With binary classification, images are labeled as either in violation or not, and often struggle to capture the nuances of the Community Guidelines. While content that contains hate speech or illegal activities are strictly prohibited, mature themes like nudity fall in a grayer area and require context. This makes it difficult for creators and Trust & Safety team members alike to clearly diagnose why content is flagged.

Instead, Nikhil Harithas, Senior Machine Learning Engineer, wanted to classify images based on three selection areas, on a five-point scale. To preserve the thoughtfulness of the Community Guidelines, the team knew they wanted to build this in-house rather than with 3rd-party providers.

“Companies like Labelbox try to do this, but are overly complex,” said Harithas. “And we wanted to be able to get more granular to Patreon’s specific content and policies.” 

To collect training data, Harithas and the team would ask Patreon’s Trust & Safety experts to manually classify 100 images per day using the new labels. But asking their colleagues to go from the relatively simple task of labeling images with a 0 or 1 to a more robust classification system—everyday—was a big ask. 

Harithas wanted to build a webapp to make the task as easy as possible for the Trust & Safety team. But “I don’t know how to write frontend, and we couldn’t get engineering resources,” said Harithas.

“All that together meant we were ready and willing to improve our image classification systems in service of all of our stakeholders, but we didn’t have the means to do it ourselves,” said Harithas.

The Solution

Searching for solutions, Harithas stumbled upon Baseten’s Data Labeling demo app. Instantly, he saw that all he would need to do is change the image source URL to have a working tool. Believing he had found the answer, Harithas introduced Andre Bach, Staff Data Scientist at Patreon, to Baseten. 

Using Baseten’s Views, Bach quickly implemented the new five-point scale and selection areas on his own. Within days, he and Harithas shipped their live, custom image labeling webapp to the Trust & Safety team. 

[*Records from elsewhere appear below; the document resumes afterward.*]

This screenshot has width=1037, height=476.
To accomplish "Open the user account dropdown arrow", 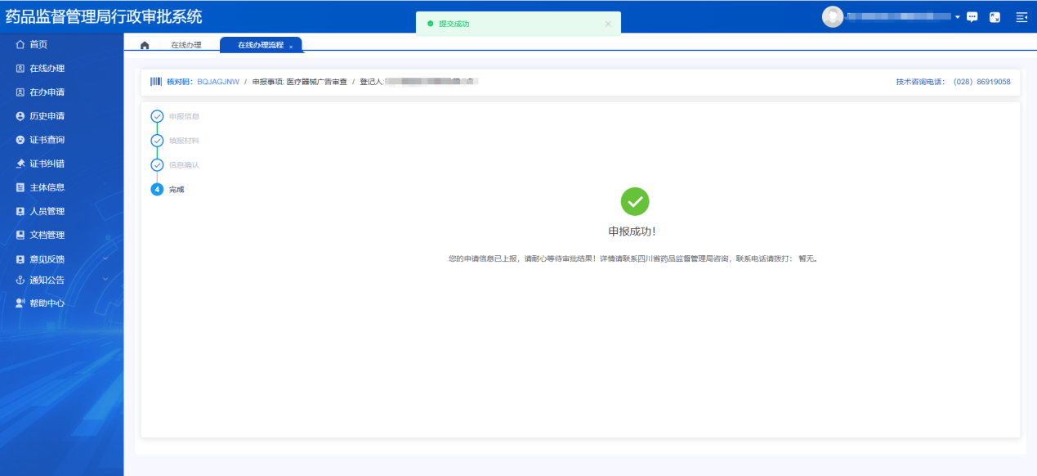I will 957,17.
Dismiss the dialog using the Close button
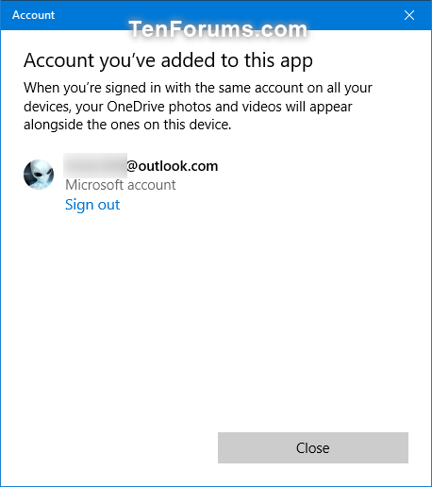Viewport: 432px width, 487px height. 313,447
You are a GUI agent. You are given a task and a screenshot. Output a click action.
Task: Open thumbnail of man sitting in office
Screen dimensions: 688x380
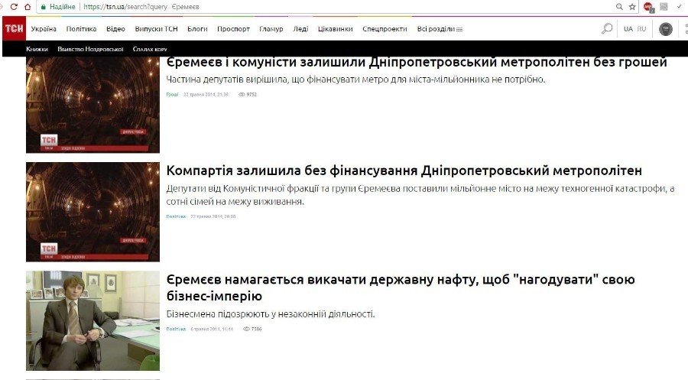pyautogui.click(x=92, y=320)
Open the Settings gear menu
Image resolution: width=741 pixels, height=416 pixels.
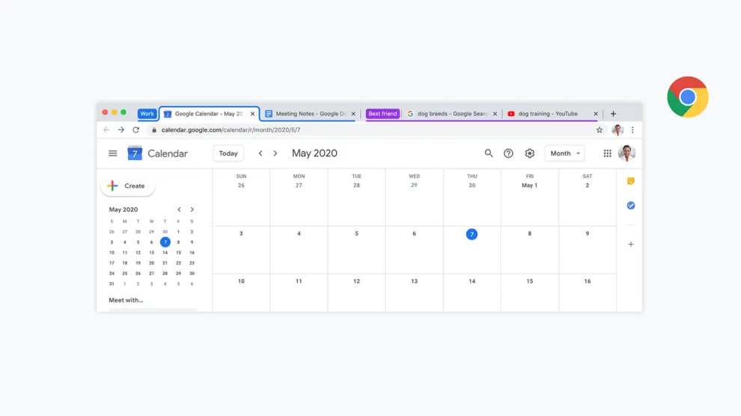click(529, 153)
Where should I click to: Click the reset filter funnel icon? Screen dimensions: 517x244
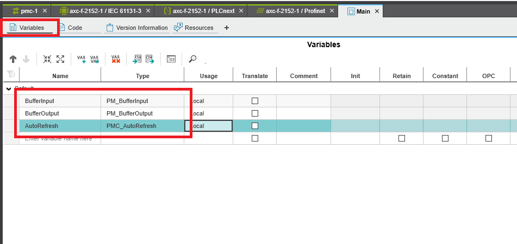pos(10,75)
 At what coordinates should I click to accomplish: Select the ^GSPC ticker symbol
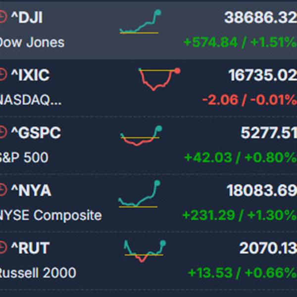click(x=36, y=133)
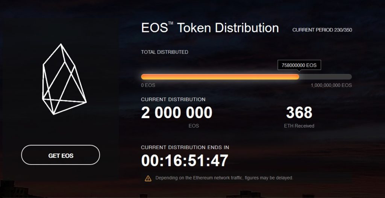Click the 1,000,000,000 EOS maximum label
The image size is (385, 198).
(331, 85)
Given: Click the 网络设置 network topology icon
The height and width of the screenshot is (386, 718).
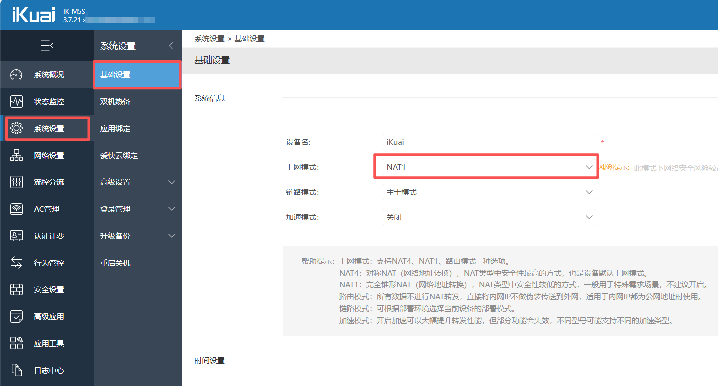Looking at the screenshot, I should point(17,156).
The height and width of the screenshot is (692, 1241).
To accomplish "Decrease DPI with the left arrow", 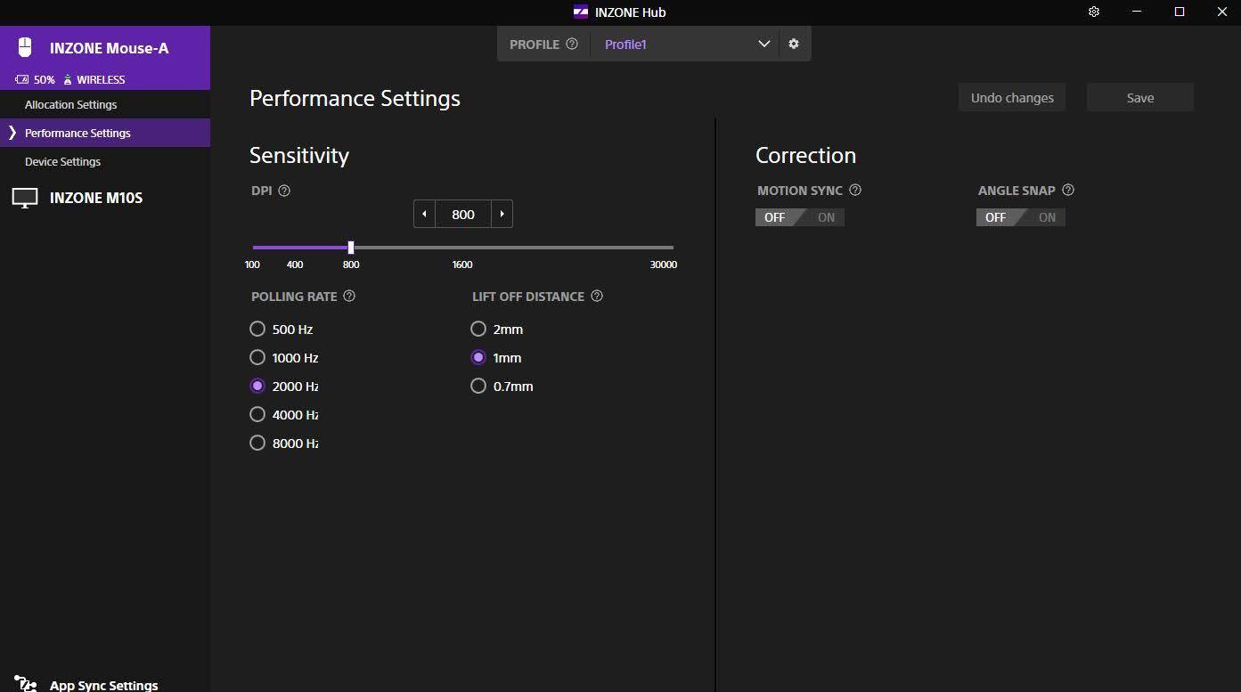I will click(424, 214).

Each day, Trust & Safety experts use the webapp to classify a random sampling of 100 images. Those labels are stored in Baseten’s Postgres database, which then feeds into Patreon’s Databricks pipelines to train the model on a 24-hour schedule. 

“I’ve encountered webapps but not in a hardcore way, and I write Python but in an offline way,” said Bach. “So the ecosystem Baseten has built, which combines the ability to write Python objects to connect my database to draggable UI components without worrying about JavaScript, hits the sweet spot for me as a generalist Data Scientist.”

The Result

Today, the team has labeled more than 10,000 images with Baseten. And it takes the Trust & Safety team less than 10 seconds per image to classify. 

“Without Baseten, I would’ve asked the Trust & Safety team to fill out a Google Sheet,” said Bach. “Not only is that unsustainable, but it would’ve increased frustration with the process. I’d have the Director of the Trust & Safety team asking me if we really needed to do this.” 

With their nudity image classification in a good place, Bach and Harithas are exploring additional themes, as well as other content types, like animated images, audio, and video. 

“Baseten gets the process of tool-building out of the way, so we can focus on our key skills: modeling, measurement, and problem solving,” said Harithas.